La grand-mère et le père de la victime, la compagne de ce dernier et le fils de celle-ci assignent la conductrice et le Fonds de garantie des assurances obligatoires de dommages (FGAO), en présence de la Caisse primaire d’assurance maladie du Var, en indemnisation de leurs préjudices. Seul les demandes formées par la grand-mère sont déclarées recevables. La cour d’appel la déboute de toutes ses demandes indemnitaires en réparation du préjudice que lui a causé le décès accidentel de son petit-fils (Aix-en-Provence, 10 févr. 2022, n° 21/03683).
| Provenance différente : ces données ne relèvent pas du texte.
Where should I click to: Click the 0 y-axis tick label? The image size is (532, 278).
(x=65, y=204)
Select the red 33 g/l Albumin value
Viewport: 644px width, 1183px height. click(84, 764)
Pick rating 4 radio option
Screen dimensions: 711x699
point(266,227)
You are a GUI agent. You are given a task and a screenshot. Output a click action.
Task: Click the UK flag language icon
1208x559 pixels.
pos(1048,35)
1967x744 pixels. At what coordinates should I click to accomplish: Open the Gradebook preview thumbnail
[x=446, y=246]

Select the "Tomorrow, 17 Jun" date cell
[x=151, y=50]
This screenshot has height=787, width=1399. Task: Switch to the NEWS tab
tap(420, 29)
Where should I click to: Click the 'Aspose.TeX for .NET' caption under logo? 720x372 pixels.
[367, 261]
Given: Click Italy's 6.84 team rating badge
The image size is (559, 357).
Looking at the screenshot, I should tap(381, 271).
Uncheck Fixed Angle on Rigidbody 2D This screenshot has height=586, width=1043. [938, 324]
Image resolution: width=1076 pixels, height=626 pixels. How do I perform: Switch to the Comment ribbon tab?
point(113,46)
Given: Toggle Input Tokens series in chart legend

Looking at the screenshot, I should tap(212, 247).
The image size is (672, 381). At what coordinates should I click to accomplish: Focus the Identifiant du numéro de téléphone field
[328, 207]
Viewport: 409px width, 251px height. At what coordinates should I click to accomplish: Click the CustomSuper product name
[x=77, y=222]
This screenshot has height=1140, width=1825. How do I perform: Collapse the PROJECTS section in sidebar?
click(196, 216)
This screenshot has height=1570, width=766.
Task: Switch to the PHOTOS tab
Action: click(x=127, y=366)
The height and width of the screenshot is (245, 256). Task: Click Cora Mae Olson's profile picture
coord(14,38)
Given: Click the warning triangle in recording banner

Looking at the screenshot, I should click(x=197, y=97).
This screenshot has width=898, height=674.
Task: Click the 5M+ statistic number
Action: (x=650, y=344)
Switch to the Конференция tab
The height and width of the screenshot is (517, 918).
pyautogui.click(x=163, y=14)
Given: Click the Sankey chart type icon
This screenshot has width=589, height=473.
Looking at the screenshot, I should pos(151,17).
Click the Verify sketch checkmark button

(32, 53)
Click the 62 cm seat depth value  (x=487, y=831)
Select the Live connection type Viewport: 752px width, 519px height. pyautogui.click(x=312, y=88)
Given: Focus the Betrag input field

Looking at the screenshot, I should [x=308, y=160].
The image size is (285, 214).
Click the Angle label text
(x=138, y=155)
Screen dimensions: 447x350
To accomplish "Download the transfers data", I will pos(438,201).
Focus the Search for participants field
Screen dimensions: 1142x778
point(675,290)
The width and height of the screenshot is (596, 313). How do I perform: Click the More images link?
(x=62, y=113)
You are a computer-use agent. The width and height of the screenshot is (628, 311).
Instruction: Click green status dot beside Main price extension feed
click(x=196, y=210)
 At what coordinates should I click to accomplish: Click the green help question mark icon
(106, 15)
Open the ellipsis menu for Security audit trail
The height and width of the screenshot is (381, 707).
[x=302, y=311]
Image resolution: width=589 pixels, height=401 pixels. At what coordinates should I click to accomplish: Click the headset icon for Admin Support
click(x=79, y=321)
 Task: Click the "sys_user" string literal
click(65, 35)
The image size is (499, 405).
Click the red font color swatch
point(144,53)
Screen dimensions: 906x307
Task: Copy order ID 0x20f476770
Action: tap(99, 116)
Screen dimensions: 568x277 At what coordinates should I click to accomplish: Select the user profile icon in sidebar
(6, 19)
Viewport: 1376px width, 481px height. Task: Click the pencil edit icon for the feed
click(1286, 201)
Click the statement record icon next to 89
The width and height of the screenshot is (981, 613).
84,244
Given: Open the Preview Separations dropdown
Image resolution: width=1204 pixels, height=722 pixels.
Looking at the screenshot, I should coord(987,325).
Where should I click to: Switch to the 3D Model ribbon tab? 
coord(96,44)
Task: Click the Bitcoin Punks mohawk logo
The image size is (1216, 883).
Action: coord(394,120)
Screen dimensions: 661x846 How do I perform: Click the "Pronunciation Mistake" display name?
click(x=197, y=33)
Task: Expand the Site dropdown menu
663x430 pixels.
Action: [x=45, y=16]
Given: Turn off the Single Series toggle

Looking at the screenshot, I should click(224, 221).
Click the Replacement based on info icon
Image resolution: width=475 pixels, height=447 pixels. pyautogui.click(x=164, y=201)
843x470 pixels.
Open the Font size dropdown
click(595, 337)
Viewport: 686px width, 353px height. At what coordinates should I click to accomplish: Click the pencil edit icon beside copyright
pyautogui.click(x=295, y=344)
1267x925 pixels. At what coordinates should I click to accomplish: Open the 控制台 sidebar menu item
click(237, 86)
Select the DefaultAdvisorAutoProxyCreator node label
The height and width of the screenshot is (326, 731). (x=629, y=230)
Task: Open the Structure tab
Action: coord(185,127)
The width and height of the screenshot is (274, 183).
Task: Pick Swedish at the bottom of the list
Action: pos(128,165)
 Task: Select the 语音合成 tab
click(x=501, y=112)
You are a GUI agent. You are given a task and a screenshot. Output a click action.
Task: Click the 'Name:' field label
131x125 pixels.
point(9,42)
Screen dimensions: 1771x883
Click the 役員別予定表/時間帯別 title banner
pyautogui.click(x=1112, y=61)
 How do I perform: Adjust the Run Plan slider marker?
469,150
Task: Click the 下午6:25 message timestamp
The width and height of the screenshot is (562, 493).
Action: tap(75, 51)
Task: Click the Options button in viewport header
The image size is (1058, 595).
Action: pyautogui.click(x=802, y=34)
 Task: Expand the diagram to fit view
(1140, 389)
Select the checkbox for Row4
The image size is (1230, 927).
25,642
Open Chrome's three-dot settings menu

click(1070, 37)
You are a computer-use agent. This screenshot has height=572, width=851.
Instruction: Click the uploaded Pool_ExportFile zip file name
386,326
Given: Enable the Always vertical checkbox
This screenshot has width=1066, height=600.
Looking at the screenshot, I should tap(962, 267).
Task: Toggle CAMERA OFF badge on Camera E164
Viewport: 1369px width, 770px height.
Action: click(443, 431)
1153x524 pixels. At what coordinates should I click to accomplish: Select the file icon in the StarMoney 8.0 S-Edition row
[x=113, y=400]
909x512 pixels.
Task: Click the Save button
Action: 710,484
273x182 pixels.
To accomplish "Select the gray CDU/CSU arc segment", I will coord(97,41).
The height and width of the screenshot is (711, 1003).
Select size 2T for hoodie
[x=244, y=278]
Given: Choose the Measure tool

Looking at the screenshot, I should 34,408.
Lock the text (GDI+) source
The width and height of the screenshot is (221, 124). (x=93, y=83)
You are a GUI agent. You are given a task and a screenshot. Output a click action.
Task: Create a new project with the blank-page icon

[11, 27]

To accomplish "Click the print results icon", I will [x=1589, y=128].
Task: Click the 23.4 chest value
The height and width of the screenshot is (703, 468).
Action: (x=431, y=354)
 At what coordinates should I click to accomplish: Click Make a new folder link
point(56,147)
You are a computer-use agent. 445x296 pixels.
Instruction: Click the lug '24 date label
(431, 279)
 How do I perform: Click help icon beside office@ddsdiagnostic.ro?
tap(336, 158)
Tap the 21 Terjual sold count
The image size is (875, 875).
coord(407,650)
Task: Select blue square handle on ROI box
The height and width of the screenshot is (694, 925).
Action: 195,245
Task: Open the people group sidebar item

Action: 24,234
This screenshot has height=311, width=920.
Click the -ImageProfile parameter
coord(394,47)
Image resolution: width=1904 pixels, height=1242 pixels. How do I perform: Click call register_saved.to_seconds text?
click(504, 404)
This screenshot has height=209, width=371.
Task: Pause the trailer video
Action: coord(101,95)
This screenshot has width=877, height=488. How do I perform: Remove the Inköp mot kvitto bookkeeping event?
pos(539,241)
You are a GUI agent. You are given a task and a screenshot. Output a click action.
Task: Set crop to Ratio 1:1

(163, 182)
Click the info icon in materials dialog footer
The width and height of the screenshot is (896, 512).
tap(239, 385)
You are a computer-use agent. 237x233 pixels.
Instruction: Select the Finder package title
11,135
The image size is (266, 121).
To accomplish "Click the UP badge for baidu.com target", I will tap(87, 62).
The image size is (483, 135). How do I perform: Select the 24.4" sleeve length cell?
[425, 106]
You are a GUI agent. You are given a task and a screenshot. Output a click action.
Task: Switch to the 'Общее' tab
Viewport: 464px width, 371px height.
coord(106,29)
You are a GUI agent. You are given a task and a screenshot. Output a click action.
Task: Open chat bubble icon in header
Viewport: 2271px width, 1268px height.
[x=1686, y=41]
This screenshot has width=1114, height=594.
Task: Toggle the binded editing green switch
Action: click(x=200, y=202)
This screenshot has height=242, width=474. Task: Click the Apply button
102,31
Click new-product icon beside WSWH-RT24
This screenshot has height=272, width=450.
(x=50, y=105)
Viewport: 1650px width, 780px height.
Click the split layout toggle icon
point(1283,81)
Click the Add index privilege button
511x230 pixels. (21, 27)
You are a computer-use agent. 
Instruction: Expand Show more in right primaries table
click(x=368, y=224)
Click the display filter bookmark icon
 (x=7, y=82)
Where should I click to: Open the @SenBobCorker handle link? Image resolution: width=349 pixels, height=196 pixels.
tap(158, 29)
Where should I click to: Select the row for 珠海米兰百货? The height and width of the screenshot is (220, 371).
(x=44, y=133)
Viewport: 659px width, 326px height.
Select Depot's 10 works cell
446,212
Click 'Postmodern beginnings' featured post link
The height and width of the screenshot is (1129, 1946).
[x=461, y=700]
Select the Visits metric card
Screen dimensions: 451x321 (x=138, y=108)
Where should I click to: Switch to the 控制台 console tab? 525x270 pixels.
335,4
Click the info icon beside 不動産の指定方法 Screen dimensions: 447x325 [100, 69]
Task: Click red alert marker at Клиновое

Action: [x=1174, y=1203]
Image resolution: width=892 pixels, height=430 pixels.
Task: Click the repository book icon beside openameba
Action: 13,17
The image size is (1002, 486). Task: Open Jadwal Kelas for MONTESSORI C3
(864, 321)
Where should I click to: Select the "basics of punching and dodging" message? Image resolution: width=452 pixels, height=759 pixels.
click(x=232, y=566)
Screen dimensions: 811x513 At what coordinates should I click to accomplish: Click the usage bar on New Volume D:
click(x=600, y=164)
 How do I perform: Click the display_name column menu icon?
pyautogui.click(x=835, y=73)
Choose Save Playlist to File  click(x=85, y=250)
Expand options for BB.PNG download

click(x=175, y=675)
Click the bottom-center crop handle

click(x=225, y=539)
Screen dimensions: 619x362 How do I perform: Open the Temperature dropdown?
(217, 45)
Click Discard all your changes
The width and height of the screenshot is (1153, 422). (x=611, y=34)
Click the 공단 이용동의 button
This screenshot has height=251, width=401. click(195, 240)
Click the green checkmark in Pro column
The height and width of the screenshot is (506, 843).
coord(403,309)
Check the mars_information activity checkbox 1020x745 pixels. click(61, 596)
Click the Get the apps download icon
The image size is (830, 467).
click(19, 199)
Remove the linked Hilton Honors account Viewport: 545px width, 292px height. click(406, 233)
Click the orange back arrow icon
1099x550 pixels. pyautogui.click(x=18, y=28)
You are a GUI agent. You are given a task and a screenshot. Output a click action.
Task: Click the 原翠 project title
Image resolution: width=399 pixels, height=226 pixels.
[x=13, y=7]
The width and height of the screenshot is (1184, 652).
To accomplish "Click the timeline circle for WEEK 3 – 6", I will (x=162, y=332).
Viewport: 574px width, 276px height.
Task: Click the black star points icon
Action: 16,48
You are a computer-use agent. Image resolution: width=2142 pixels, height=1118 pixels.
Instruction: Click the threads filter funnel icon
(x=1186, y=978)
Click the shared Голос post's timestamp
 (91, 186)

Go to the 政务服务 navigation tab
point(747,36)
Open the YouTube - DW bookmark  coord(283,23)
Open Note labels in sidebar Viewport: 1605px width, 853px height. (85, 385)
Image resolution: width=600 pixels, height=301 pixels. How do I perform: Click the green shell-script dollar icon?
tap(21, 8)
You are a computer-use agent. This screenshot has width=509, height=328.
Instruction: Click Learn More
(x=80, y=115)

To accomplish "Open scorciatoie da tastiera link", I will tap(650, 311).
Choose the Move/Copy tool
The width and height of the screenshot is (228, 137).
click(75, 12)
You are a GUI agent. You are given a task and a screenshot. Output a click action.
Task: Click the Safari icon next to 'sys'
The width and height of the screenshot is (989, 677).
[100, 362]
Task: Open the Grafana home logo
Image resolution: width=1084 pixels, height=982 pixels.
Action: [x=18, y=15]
Dans son pourvoi, la grand-mère rappelle « que la faute inexcusable du non conducteur d’un véhicule terrestre à moteur est la faute volontaire d’une exceptionnelle gravité exposant sans raison valable son auteur à un danger dont il aurait dû avoir conscience ». Elle soutient que la cour d’appel a violé l’article 3 de la loi du 5 juillet 1985 en retenant l’existence d’une telle faute « sans constater que [le skater] avait volontairement méconnu la signalisation lumineuse et traversé le flux automobile perpendiculaire à son axe de progression et non qu’emporté par son élan, il n’avait pas pu stopper sa progression en bas de la [rue] » (pt 13).
La deuxième chambre civile, dans son arrêt du 21 décembre 2023, censure la cour d’appel au visa de l’article 3 de la loi du 5 juillet 1985, rappelant qu’ « au sens de ce texte, seule est inexcusable la faute volontaire d’une exceptionnelle gravité exposant sans raison valable son auteur à un danger dont il aurait dû avoir conscience » (pt 14). Elle relève que « pour dire que [le skater] a commis une faute inexcusable, cause exclusive de l’accident, et exclure le droit à indemnisation de [la grand-mère], l’arrêt retient, par motifs propres et adoptés, que celui-ci évoluait sur une planche à roulettes, à très vive allure, dans une rue à forte déclivité, sans avoir arrêté sa progression en bas de cette rue, dans une ville très touristique, au mois d’août, à une heure de forte circulation, en étant démuni de tout système de freinage ou d’équipement de protection » (pt 15). La Haute Cour indique que la cour d’appel « ajoute que [le skater] s’est élancé sans égards pour la signalisation lumineuse présente à l’intersection située au bas de la rue ni pour le flux automobile perpendiculaire à son axe de progression » (pt 16). Or, selon la deuxième chambre civile, les éléments relevés ne caractérisaient pas l’existence d’une faute inexcusable (pt 17).